Document segment:
◆ ◆ ◆ ◆

Most recently, in May, 2011, the wings were cut off a massive Navy RA-3, the largest aircraft which can take off and land on an aircraft carrier, so it could be hauled up to Atwater from Southern California on a flatbed truck. A group of museum volunteers, working in a hangar at the former Castle Air Force Base, will spend the next two years restoring the decommissioned plane, donated by the Navy. According to volunteer Charles Stice, "This is a reconnaissance version, completely different inside from the bomber." He points out the windows on the underside of the plane's nose used for photographing enemy targets.

The plane's serial number will be used to trace its complete history before moving it to the nearby museum for display as part of the impressive collection.

◆ ◆ ◆ ◆

Data block:
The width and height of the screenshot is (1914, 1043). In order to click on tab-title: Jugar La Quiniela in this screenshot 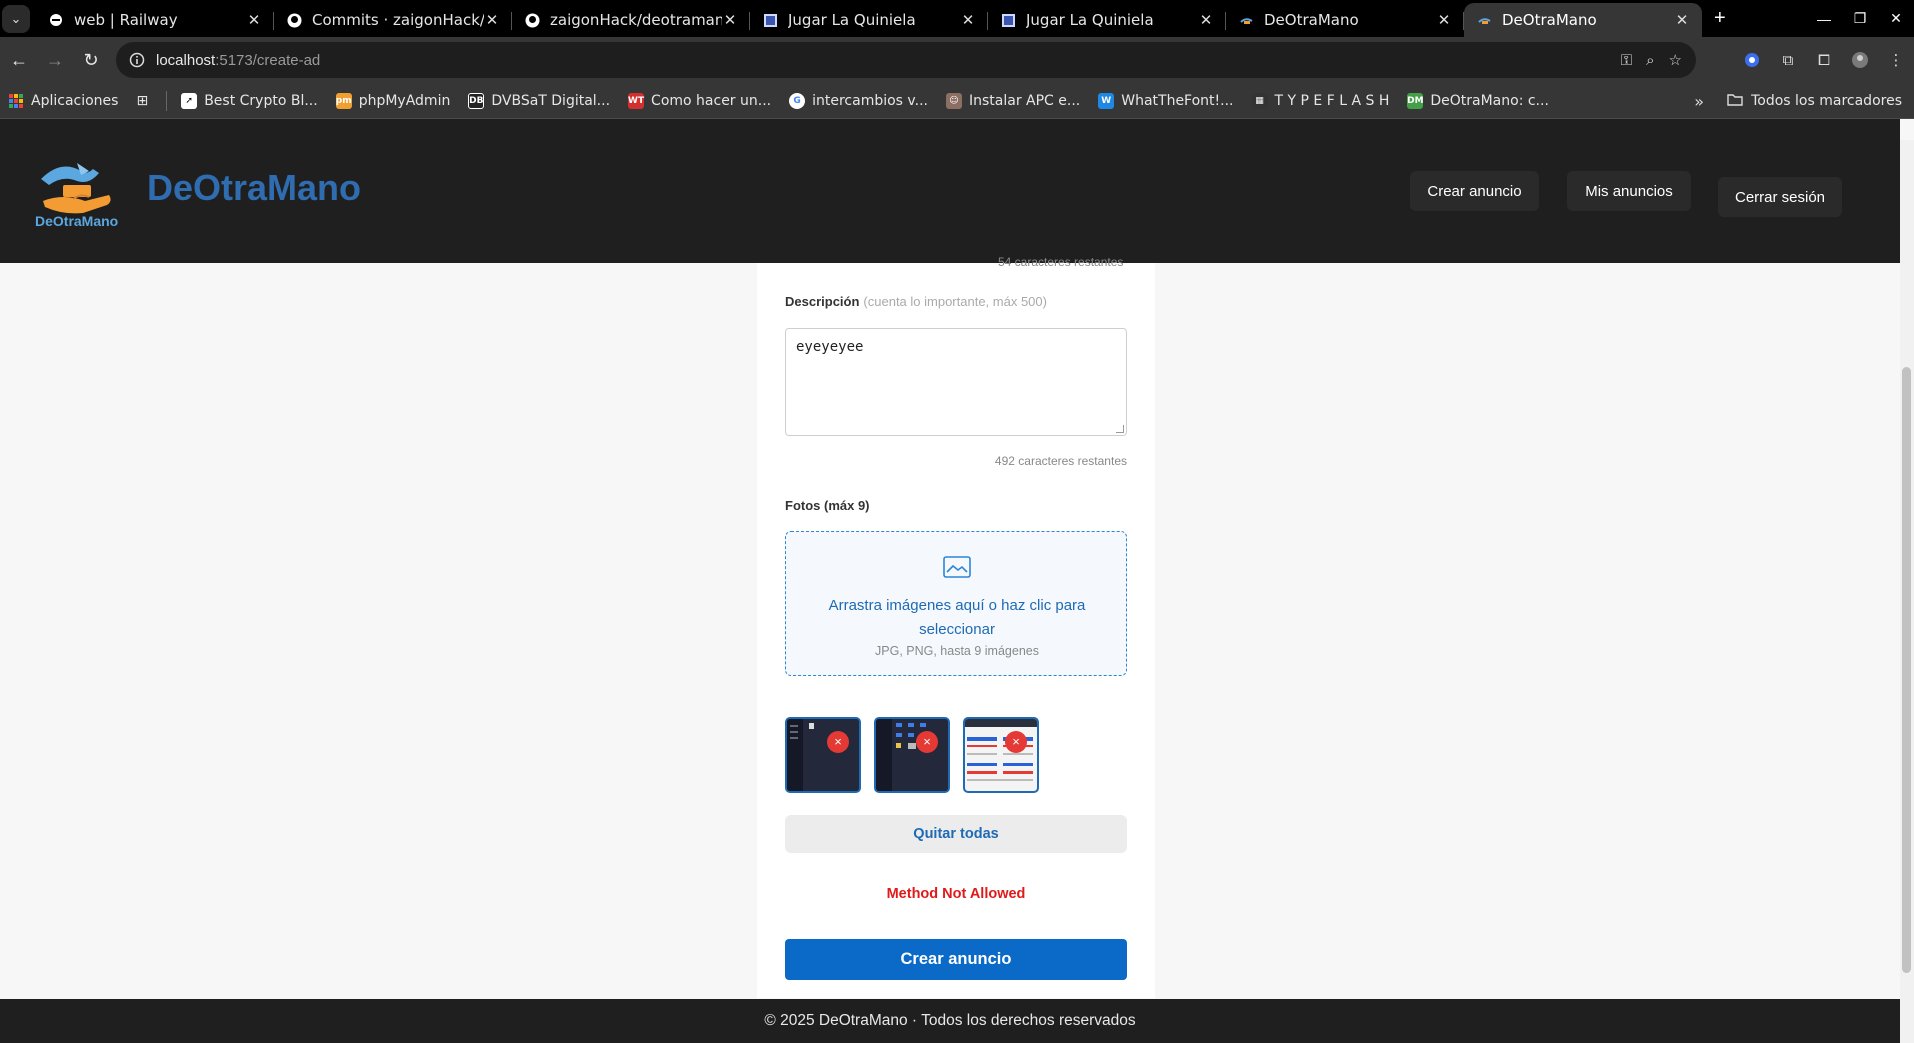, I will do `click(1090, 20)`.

◆ ◆ ◆ ◆

Instruction 1:
List every named place mentioned in the passage about the Navy RA-3.
Instruction 2:
Carry the passage about the Navy RA-3 restoration forward from its final sentence.

Reply 1:
Atwater
Southern California
the former Castle Air Force Base

Reply 2:
Other aircraft on display include the Lockheed SR-71 Blackbird spy plane, used from 1964-1990, and reportedly still the fastest aircraft in the world; one of four remaining Convair B-36 Peacemakers, the reconnaissance version of the largest bomber ever built, which entered the service in 1948; the Curtiss C-46 Commando which carried troops and cargo over the eastern Himalayas ("The Hump") from India to China during WW II; and the Douglas B-18 Bolo - the first aircraft to sink a U-Boat and the most important bomber in North America between 1937-1940. And there are plenty of others.

The Castle Air Museum is open seven days a week, from 10 a.m. to 4 p.m. from November to April; and from 9 a.m. to 5 p.m. from May to October. There is an entrance fee. Guided tours are available with advance notice. The museum is closed on New Year's Day, Easter, Thanksgiving and Christmas. For more information, call (209) 723-2182.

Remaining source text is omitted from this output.